Mobilisés le 11 janvier pour la Liberté, il en reste qui "ne sont pas Charlie". Qui sont-ils ? Pourquoi et comment est-il possible que cette mobilisation autour de cette valeur républicaine ait rencontrée un autre écho ?
Arrive l'été et le fameux bikini. Des journalistes peu scrupuleux relatent l'agression d'une jeune femme à Reims. Il est sous-entendu le motif moral des agresseurs, pure contingence, ce fait "divers" fait écho à certains propos féministes tendancieux. Le miel de la fachosphère.

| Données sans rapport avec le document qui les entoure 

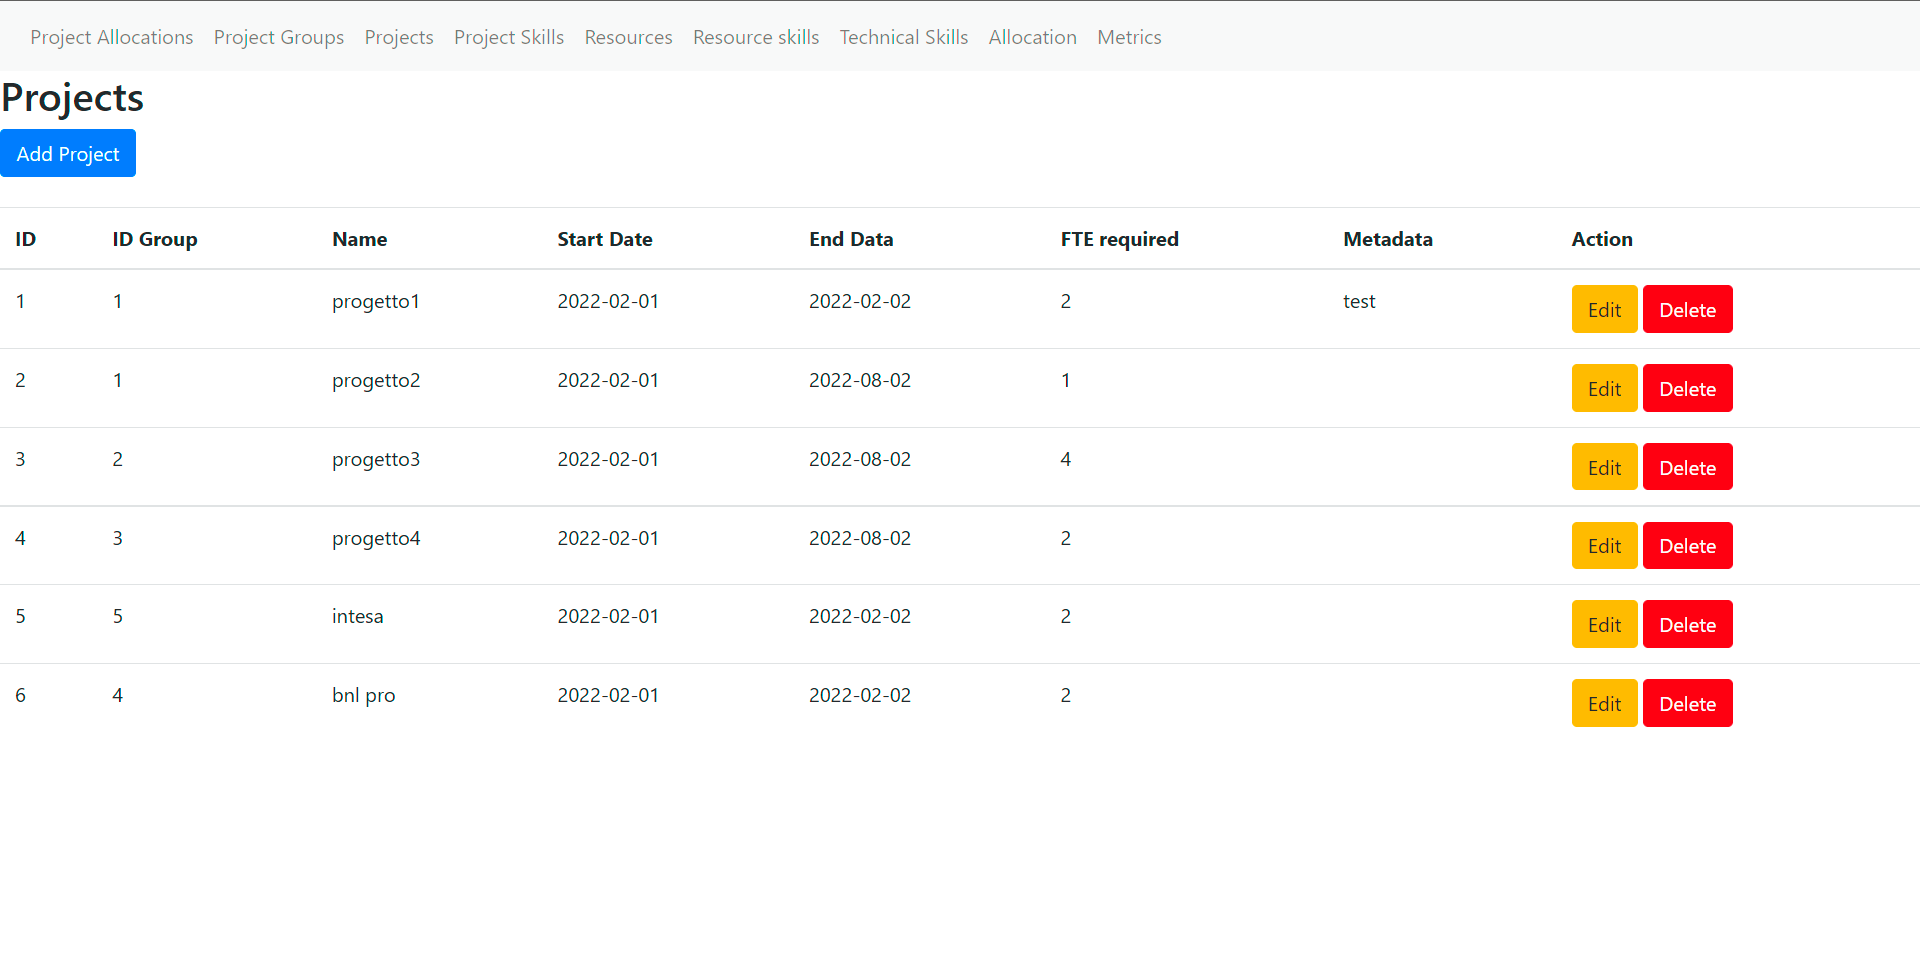Image resolution: width=1920 pixels, height=954 pixels.
Task: Click the Name column header
Action: pyautogui.click(x=359, y=239)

Ne soyons pas les victimes d'un nationalisme si exacerbé qu'il en revient aux théories de Gobineau fantasmées par Hitler, mettant toute sa foi dans un ADN de souche français. Mais par pitié n'allons pas dans l'autre extrême faisant d'un choix individuel et d'une pratique singulière causes politiques luttant contre le racisme, pour le droit des femmes et la liberté de culte comme le propose ce manifeste d'une jeune communiste "La femme voilée vous emmerde !". Une démarche bien éloignée de celle de Latifa Ibn Ziaten, humble et républicaine, avec l'association pour la jeunesse et la paix créée en mémoire de son fils Imad.
Osons, au nom du Progrès social, une souveraineté républicaine séculière et critique autour d'une communauté d'intérêts fondée sur les valeurs de Liberté, d'Egalité et de Fraternité. Une République française laïque reposant sur un patrimoine historique lucide et assumé qui regarde par-delà notre pluralité notre destin commun.
Nombre et diversité ne sont-ce pas les conditions du progrès ? pose Lévi-Strauss. La République française n'a pas vocation à uniformiser, la République française doit rétablir le contrat social et national par l'individu, ses choix, ses libertés, dans sa condition d'égale en toute fraternité. La République doit refonder les rapports public/privé pour l'intérêt général.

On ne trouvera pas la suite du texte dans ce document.